走行安定性と乗り心地のバランスは、カローラクロスとヴェゼルがほぼ引き分けで1位になる。ただしカローラクロスの場合、買い得グレードになる2WD・Zは、リヤサスペンションが車軸式でタイヤサイズは18インチだから乗り心地が下がる。
その点で4WDは、リヤサスペンションが独立式になって走行安定性と乗り心地が両方ともに向上する。またグレードが中級のSに下がると、タイヤが17インチに変わるから、操舵感は鈍めだが乗り心地はむしろ最上級のZよりも快適になる。従って優れた条件が重なる4WD・Sの乗り心地は、ヴェゼルを上まわる。
走行安定性と乗り心地の3位はキックスで、低速域の乗り心地が少し硬い。4位も乗り心地が気になるヤリスクロスだ。
ヤリスクロスのWLTCモード燃費は27.8km/L。同社のカローラクロスは26.2km/L。排気量は異なるが、燃費数値の差は6%と少ない
WLTCモード燃費は、最も優れているのがヤリスクロスハイブリッドZで27.8km/Lになる。2位はカローラクロスハイブリッドZで26.2km/Lだ。エンジンの排気量はヤリスクロスが1.5L、カローラクロスは1.8Lに拡大するが、燃費数値は6%しか変わらない。3位はヴェゼルe:HEV・Zで24.8km/L、4位はキックスXの21.6km/Lとなる。

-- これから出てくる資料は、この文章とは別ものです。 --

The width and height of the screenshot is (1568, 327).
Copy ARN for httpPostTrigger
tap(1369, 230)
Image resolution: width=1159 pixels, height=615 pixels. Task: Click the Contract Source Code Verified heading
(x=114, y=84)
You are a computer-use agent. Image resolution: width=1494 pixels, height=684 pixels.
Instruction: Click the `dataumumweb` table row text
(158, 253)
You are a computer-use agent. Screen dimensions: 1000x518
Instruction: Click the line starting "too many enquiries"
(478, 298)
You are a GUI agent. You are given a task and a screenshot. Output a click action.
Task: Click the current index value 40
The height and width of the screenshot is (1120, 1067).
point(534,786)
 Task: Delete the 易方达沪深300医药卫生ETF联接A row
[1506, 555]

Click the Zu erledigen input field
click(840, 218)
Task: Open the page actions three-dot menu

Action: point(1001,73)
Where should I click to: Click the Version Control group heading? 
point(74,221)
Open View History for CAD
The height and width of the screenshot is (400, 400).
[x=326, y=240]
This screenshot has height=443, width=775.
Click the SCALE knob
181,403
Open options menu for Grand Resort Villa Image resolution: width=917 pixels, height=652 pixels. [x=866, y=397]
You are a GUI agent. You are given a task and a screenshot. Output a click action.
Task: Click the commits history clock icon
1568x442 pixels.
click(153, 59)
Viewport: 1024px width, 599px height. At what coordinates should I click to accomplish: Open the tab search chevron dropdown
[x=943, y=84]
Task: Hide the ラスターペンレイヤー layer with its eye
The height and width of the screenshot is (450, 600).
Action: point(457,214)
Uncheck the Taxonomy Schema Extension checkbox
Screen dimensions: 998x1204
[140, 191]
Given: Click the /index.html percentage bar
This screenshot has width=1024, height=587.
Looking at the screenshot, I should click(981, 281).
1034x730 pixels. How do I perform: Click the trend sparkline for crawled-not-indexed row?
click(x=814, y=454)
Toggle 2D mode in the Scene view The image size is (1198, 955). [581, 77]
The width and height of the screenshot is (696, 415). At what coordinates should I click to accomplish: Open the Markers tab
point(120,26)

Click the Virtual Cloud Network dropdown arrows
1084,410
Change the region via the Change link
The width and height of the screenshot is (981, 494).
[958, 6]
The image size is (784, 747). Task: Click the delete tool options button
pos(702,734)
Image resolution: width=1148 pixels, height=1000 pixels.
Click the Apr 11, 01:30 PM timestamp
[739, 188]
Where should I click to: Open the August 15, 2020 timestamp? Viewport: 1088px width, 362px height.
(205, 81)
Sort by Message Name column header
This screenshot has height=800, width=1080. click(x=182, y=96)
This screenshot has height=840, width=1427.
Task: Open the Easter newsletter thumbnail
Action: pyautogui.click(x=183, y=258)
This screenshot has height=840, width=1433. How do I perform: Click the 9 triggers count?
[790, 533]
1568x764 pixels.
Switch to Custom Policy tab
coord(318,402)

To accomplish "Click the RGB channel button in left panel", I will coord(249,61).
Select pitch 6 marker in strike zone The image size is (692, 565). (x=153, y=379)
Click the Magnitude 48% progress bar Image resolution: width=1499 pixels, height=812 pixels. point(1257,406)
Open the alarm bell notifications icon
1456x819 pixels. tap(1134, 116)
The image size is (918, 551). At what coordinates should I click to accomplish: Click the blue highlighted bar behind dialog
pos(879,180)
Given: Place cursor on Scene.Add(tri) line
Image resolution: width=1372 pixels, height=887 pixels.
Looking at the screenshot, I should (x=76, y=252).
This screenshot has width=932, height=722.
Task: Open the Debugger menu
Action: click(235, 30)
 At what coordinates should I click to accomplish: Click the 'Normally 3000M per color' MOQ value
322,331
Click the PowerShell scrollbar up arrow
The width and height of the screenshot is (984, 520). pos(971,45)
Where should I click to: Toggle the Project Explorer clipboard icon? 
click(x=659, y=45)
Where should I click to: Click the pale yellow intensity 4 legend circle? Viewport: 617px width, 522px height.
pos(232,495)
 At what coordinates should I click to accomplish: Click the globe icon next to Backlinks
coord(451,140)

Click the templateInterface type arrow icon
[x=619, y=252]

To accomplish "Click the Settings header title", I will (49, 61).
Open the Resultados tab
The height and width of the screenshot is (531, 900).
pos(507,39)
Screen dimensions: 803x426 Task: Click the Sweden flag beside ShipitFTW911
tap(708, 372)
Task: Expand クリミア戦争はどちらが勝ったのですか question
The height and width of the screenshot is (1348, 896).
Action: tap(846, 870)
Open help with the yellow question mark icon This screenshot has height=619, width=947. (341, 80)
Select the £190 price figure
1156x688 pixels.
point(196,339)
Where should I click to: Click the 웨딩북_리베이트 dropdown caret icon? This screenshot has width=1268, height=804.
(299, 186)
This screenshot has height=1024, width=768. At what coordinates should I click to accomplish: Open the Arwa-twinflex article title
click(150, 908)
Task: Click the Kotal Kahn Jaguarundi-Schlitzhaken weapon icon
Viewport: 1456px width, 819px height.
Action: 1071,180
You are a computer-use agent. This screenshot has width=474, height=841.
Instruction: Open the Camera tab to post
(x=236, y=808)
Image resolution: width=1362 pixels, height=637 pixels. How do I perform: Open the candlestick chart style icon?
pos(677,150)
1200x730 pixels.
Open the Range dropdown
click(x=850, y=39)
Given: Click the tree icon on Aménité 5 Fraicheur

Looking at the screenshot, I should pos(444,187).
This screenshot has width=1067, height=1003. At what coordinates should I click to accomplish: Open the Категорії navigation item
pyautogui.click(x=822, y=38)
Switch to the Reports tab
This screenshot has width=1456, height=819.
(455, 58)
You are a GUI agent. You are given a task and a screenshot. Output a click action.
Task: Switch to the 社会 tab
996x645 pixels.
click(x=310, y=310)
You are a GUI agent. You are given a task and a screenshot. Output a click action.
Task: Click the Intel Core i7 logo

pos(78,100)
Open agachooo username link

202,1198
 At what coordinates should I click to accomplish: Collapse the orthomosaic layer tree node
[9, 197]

安全面を中心としたメカニズムや装備と価格のバランスは、各車とも横並びに近い。コンパクトSUVは人気のカテゴリーとあって、競争も激しく、価格の割安感が拮抗するからだ。
走行性能と燃費についての順位表
総合的1位はヴェゼル!! 話題のカローラクロスは何位?
総合評価ではヴェゼルが1位。質感の高い内装や滑らかな走り、使い勝手の良さを兼ね備えながら、価格を抑えた最もお買い得な1台
以上の比較内容に装備も加えて価格の割安感を判断すると、総合的な1位はヴェゼルe:HEV・Zだ。装備については、後方の並走車両などを検知するブラインドスポットインフォメーション、リヤゲートの電動開閉機能なども標準装着する。内装は上質で、後席も広く、シートアレンジも多彩だ。その上で価格を289万8500円に抑えた。
2位はカローラクロスハイブリッドZだ。ブラインドスポットモニターはオプションだが、リヤゲートの電動開閉機能、7インチのディスプレイオーディオ、専用通信機も標準装着される。後席にも相応の広さがあり、荷室長はタップリと確保した。走行安定性と乗り心地も満足できる。燃費も良好だ。価格は299万円だから、ヴェゼルe:HEV・Zよりも少し高いが、買い得度はかなり近い水準になる。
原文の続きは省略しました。